Here’s an interesting situation that I’m wondering if anyone has an answer to. I’ve devised a solution, but it’s less-than-elegant, and seems like it should be unnecessary.
I receive a file of “address changes” each month which may contain address changes or new records. By comparing the two tables in a Left Outer join, I can determine which “address changes” do not exist in the current customer table and will need to be appended. I perform a make-table query to place these new records in their own table “New Customers”, and then later in the processing (after I’ve made the address changes) perform an append query to append all the records in this table to the customer table. There are currently over 20,000 customers in the table; I’m trying to add 755 new records. There are 365 records that are actually changes. When I run the append query, it appends 13 and tells me the rest have not been added due to key violations. Now the only key field is the customer number, and I already confirmed it’s not duplicate when I ran the Select query where I used the Left Outer join to create the “New Customers” table in the first place. So I run the append query again. Interestingly, it appends another 18 records now. A third run nets another 15 and so on. Eventually, after running the query 8 times, all records get appended to the customer table.

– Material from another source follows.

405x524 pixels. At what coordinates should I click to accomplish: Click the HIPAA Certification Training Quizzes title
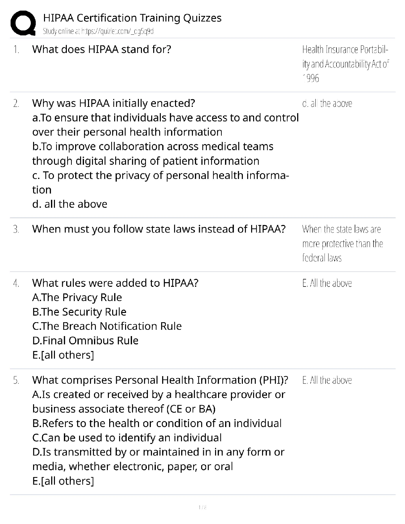click(x=132, y=18)
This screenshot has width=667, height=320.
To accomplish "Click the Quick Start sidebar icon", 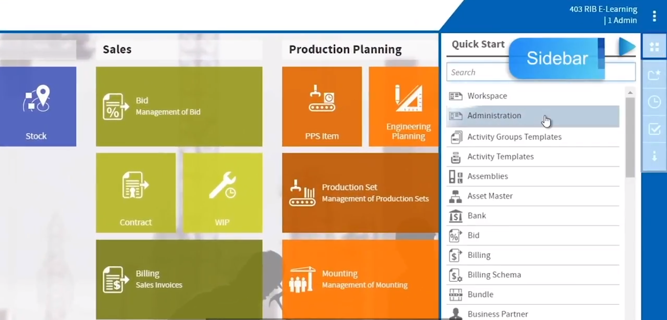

I’m running all this in VBA using SQL statements. What I’ve done as a workaround is determine how many records I should have (by issuing a DCOUNT against the New Customers table) and then executing the Query repeatedly (using dbs.Execute “Queryname” in a loop instead of using SQL) and incrementing a counter to count .RecordsAffected. When this counter reaches the dcount, I exit the loop and carry on.
My question: What would make a query only append 13 records when it’s obvious there really are no key violations since it’s able to append all the records if I run it 8 times in succession?
Has anyone run up against something like this before? Interestingly, I’ve refreshed my data from a backup, compacted and repaired the database and received EXACTLY the same result requiring 8 runs of the query with the same number appended each time. Very strange.